A look at who is trending up and down the past week in Wisconsin sports, including the Bucks closing in on a new coach and a group of underrated Brewers players carrying the club through challenging times.
Milwaukee Bucks head coach search (Heating UP 🔥)
And then there were three. Earlier this week, NBA insider Adrian Wojnarowski reported the Bucks had trimmed their list of potential coaches from as many as 15 candidates to ex-Toronto coach Nick Nurse, Golden State Warriors associate head coach Kenny Atkinson and Raptors assistant Adrian Griffin. The former obviously is the most decorated. Nurse led Toronto to an NBA title in 2019, was tabbed as Coach of the Year in 2020 and compiled a 25-16 playoff record over five seasons (three appearances). All the above, of course, makes Nurse a hot commodity. He’s also been named a finalist for the Phoenix Suns opening. Atkinson previously worked with fired Bucks coach Mike Budenholzer for four seasons in Atlanta and has head coach experience, leading Brooklyn to a .383 winning percentage from 2016-20 (we’re not sure that’s the type of experience you lead with on your resume). Atkinson turned down an opportunity to lead the Hornets last spring and returned to Golden State, where he’s assisted Steve Kerr since 2021. Griffin, in our opinion, has the most intriguing background. A nine-year NBA veteran, Griffin was involved in a trade to the Bucks in 2008 but retired that year and immediately crossed into the coaching ranks, serving as an assistant in Milwaukee from 2008-10. Since then, Griffin has had stops in Chicago, Orlando, Oklahoma City and on Nurse’s staff in Toronto. That’s what we know. As for what matters, the Bucks’ No. 1 priority should be hiring someone who jells with star Giannis Antetokounmpo. Selfishly – or not – we care most about keeping the Greek Freak in Milwaukee for the rest of his career.

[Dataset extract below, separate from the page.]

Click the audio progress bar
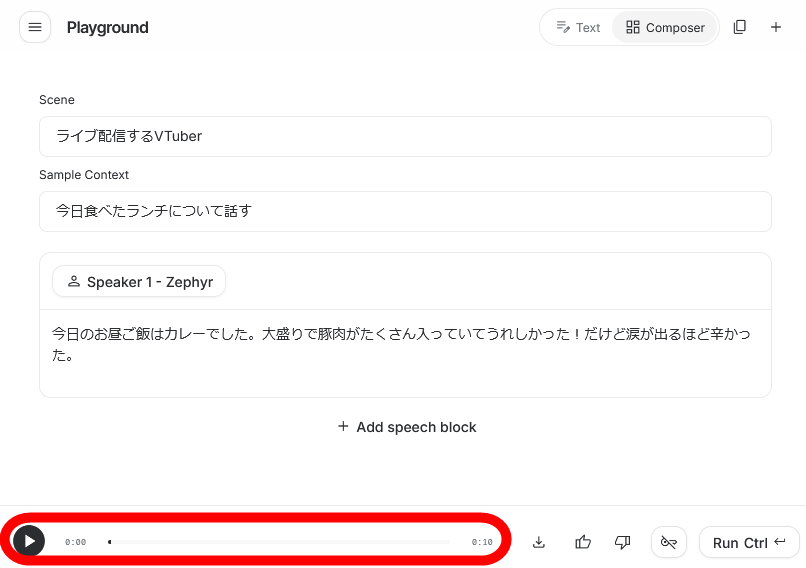 click(279, 542)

Colin Rea, Brewers pitcher (UP ⬆)
Rea was the point man of Milwaukee’s fifth shutout this season, a 6-0 win Tuesday night over the reigning world champion Astros. Before passing the torch to a four-man relief crew, Rea allowed four hits and collected four strikeouts on 82 pitches over 5 1/3 innings. The 32-year-old Rea has limited MLB experience – 44 games (34 starts) across parts of five seasons with four different clubs – but has fared pretty well in tough circumstances in 2023. Asked to start seven games already – his most since toeing the rubber as an opener 18 times for the Padres in 2016 – Rea has compiled a 4.71 ERA (19 ER, 36 1/3 IP) and 1.266 WHIP. He’s not a strikeout machine (7.2 K/9), although he did tally nine punchouts in an April 30 appearance vs. the Angels. For holding down the fort and performing OK, Rea deserves greater praise.

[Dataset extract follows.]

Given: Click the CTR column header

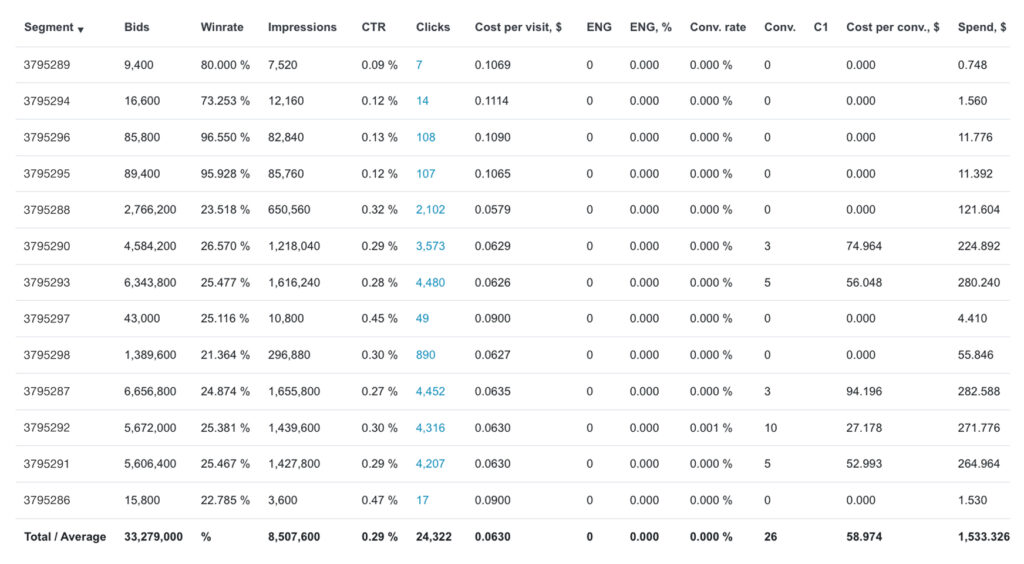Looking at the screenshot, I should click(x=373, y=27).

Owen Miller, Brewers utilityman (UP ⬆)
Miller confirmed Tuesday night that his emergence during a super two-fer streak was not a fluke. The Wisconsin native rebounded from an 0-for-4 evening in the series start vs. Houston by going 3-for-4 with a yak, two RBI and a stolen base Tuesday. He also scored on a wonky pickoff attempt that ricocheted off his helmet while sliding back into second base in the fourth inning. Miller is swinging .404 in the month of May with nine extra-base hits and seven RBI. On the season, he’s hitting a remarkable .389 with RISP.
Brian Anderson, Brewers outfielder/third baseman (UP ⬆)
It’s not on the level of his torrid start to the season, which featured a seven-game hitting streak with three homers and 10 RBI, but Anderson is at least starting to drive in runs, again. In his last 10 games, the 30-year-old third baseman/right fielder is 8-for-32 (.250) with two jacks and seven ribbies. It’s a notable increase from his 11 games previous … in which Anderson failed to deliver a single RBI and was 6-for-39 (.154). For what it’s worth, the Brewers are better – they’re 12-3 – when Brian records one or more RBI.
Joel Payamps, Brewers reliever (UP ⬆)
Payamps has been the unsung hero of the Brewers bullpen all season – he boasts a 2.28 ERA and is holding opponents to a .236 average – but it’s what he’s done lately that has clinched our attention. In his past five appearances, Payamps has racked 10 strikeouts across 5 1/3 innings. In that same time, he’s given up three hits, a walk and no runs. Typically the seventh-inning arm of choice for Milwaukee, he was inserted in the sixth Tuesday, the first reliever to replace Rea, in a pressure situation. With one gone and runners on first and second, Payamps ledgered two swinging strikeouts. Like we said, the unsung hero.